[Material to process start]

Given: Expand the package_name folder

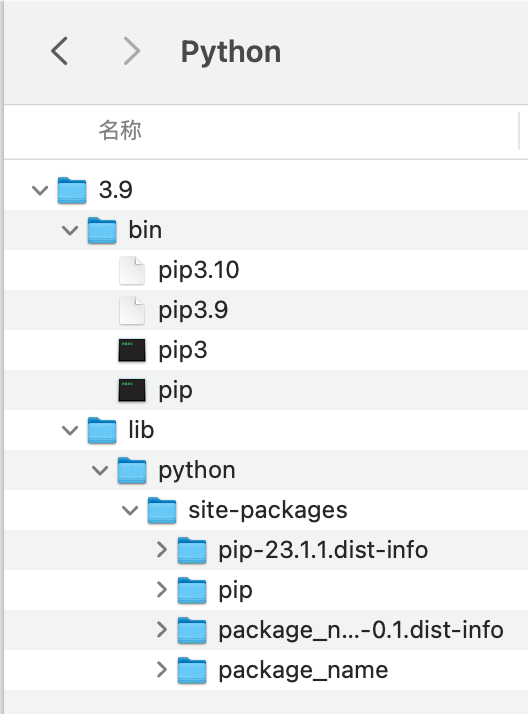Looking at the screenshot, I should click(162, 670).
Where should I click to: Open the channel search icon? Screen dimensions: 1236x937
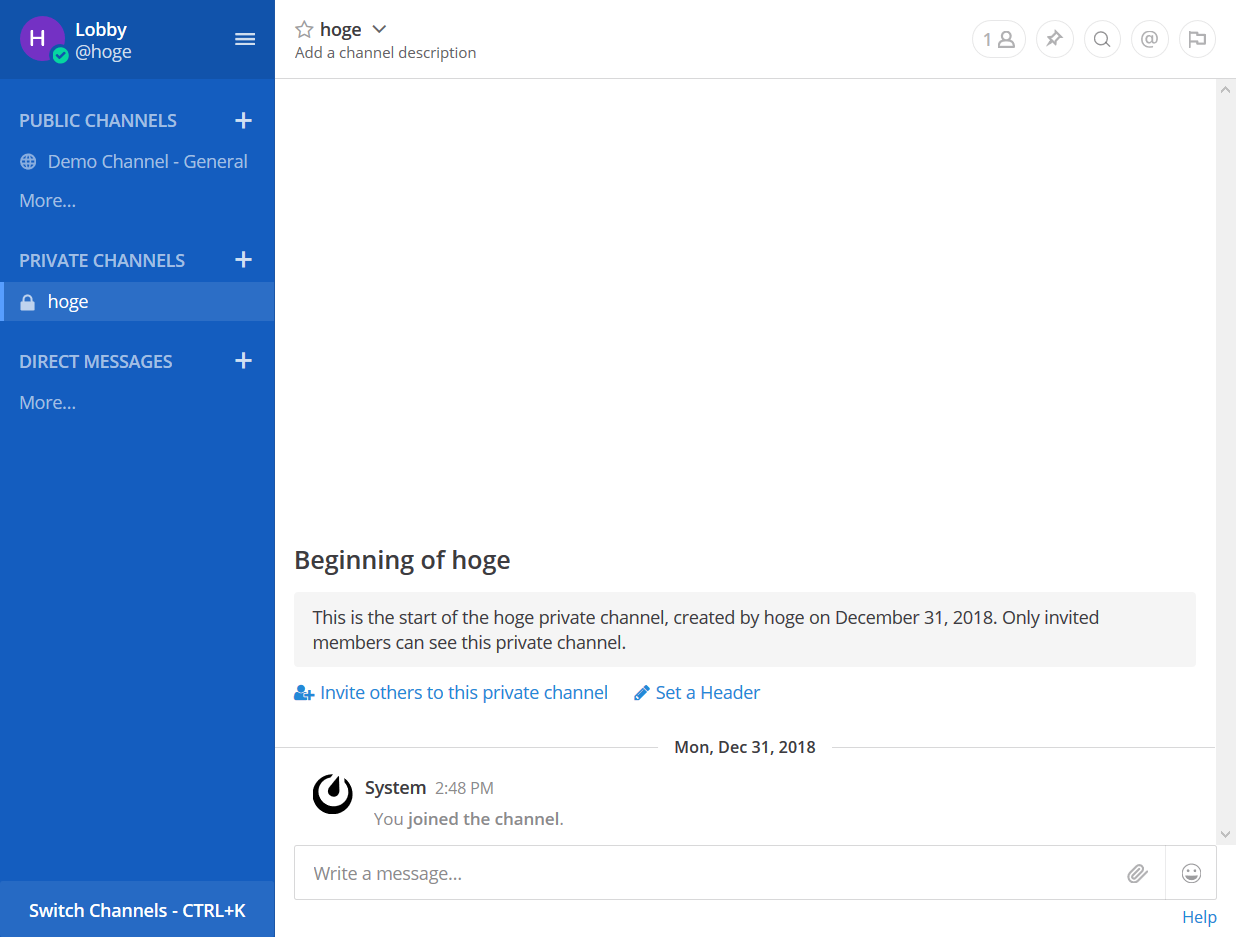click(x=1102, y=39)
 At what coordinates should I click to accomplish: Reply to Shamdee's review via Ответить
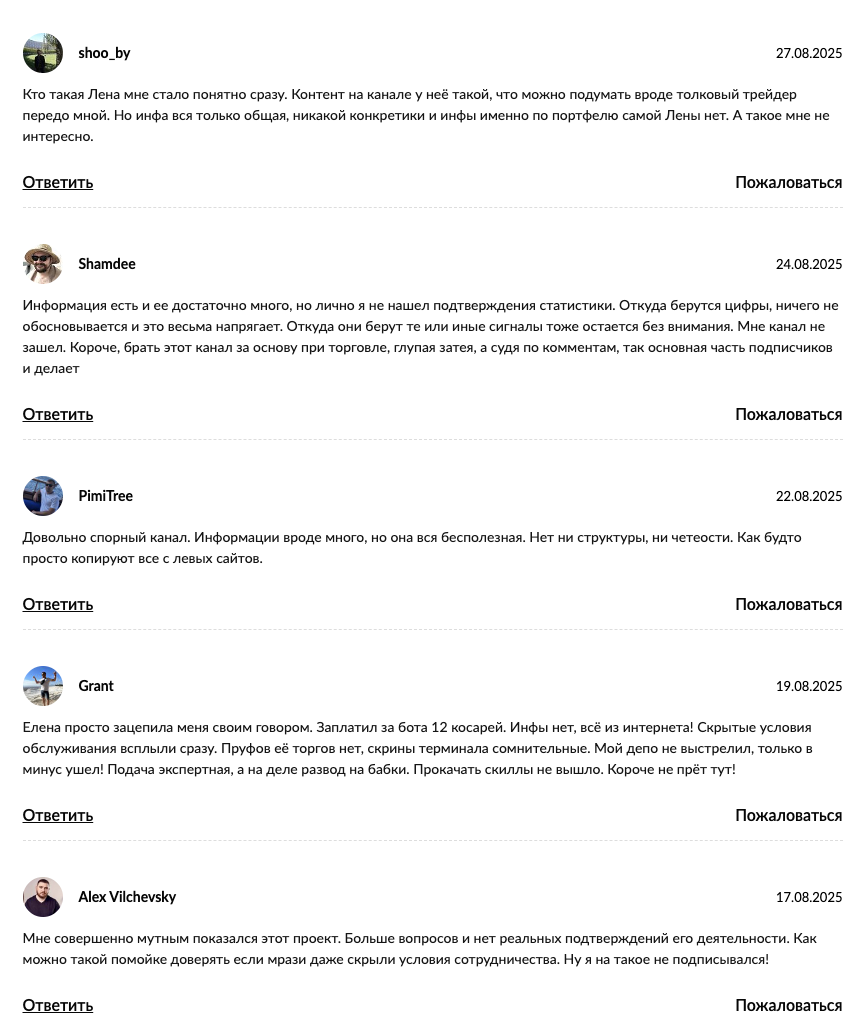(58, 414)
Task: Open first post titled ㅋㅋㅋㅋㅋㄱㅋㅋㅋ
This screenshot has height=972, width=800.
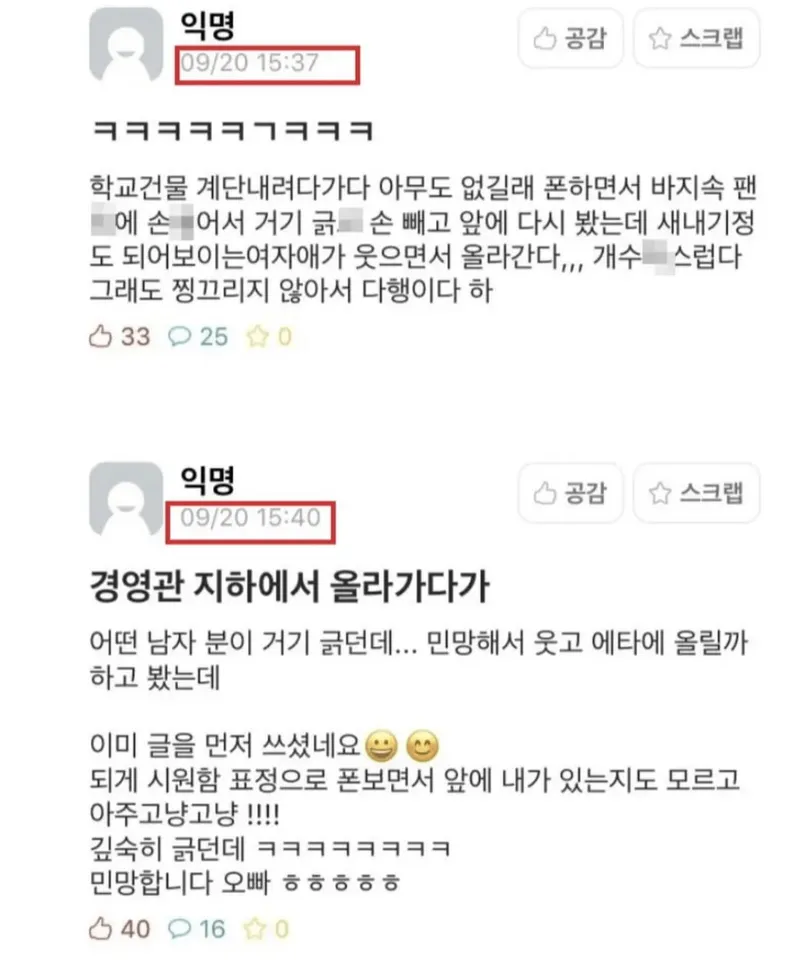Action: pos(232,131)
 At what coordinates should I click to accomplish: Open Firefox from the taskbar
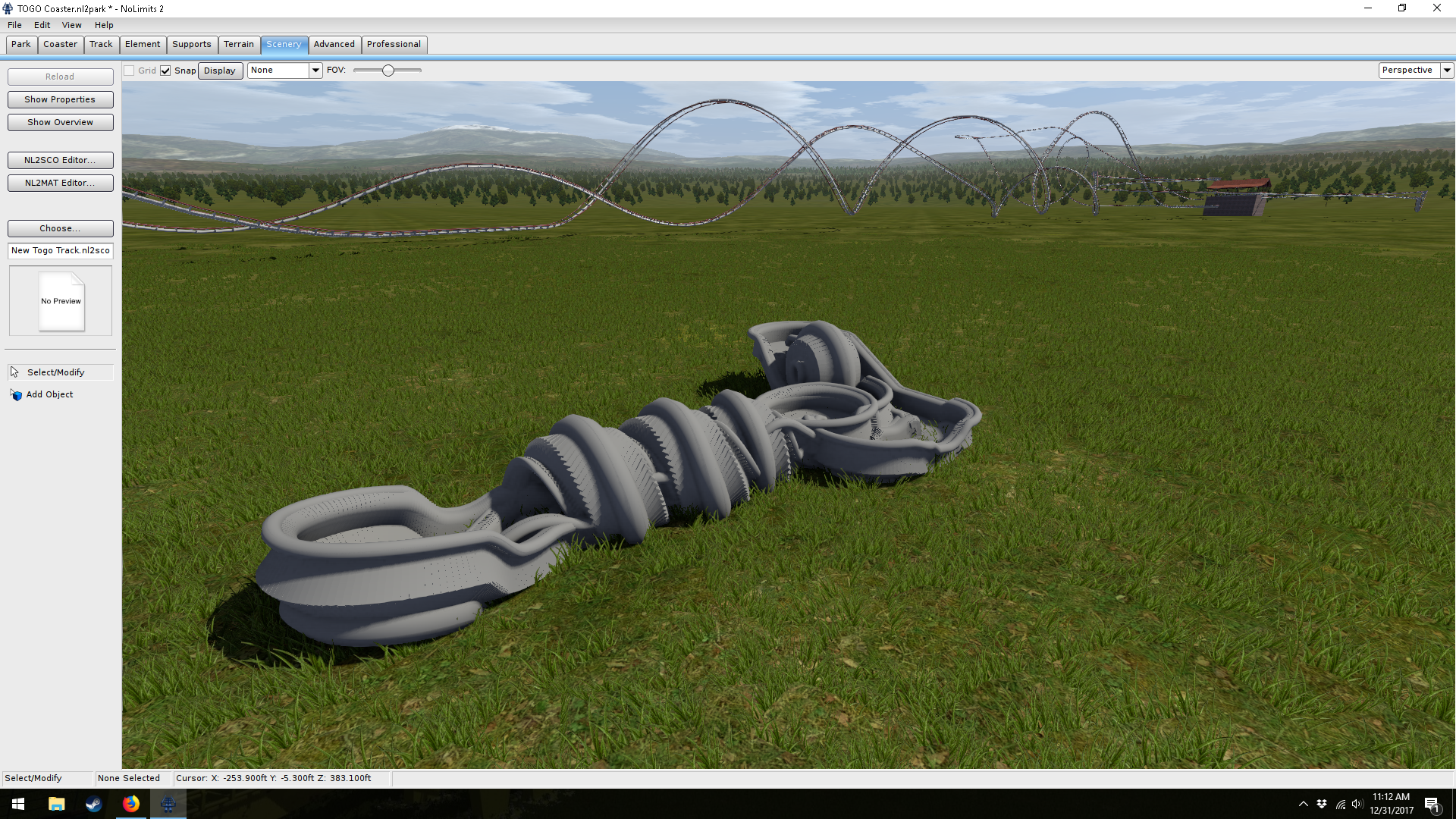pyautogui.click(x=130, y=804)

[Material to process end]

What you should do: Count the lines in the entries above that contain the word "Open", and reply with that number alone.

Full output: 3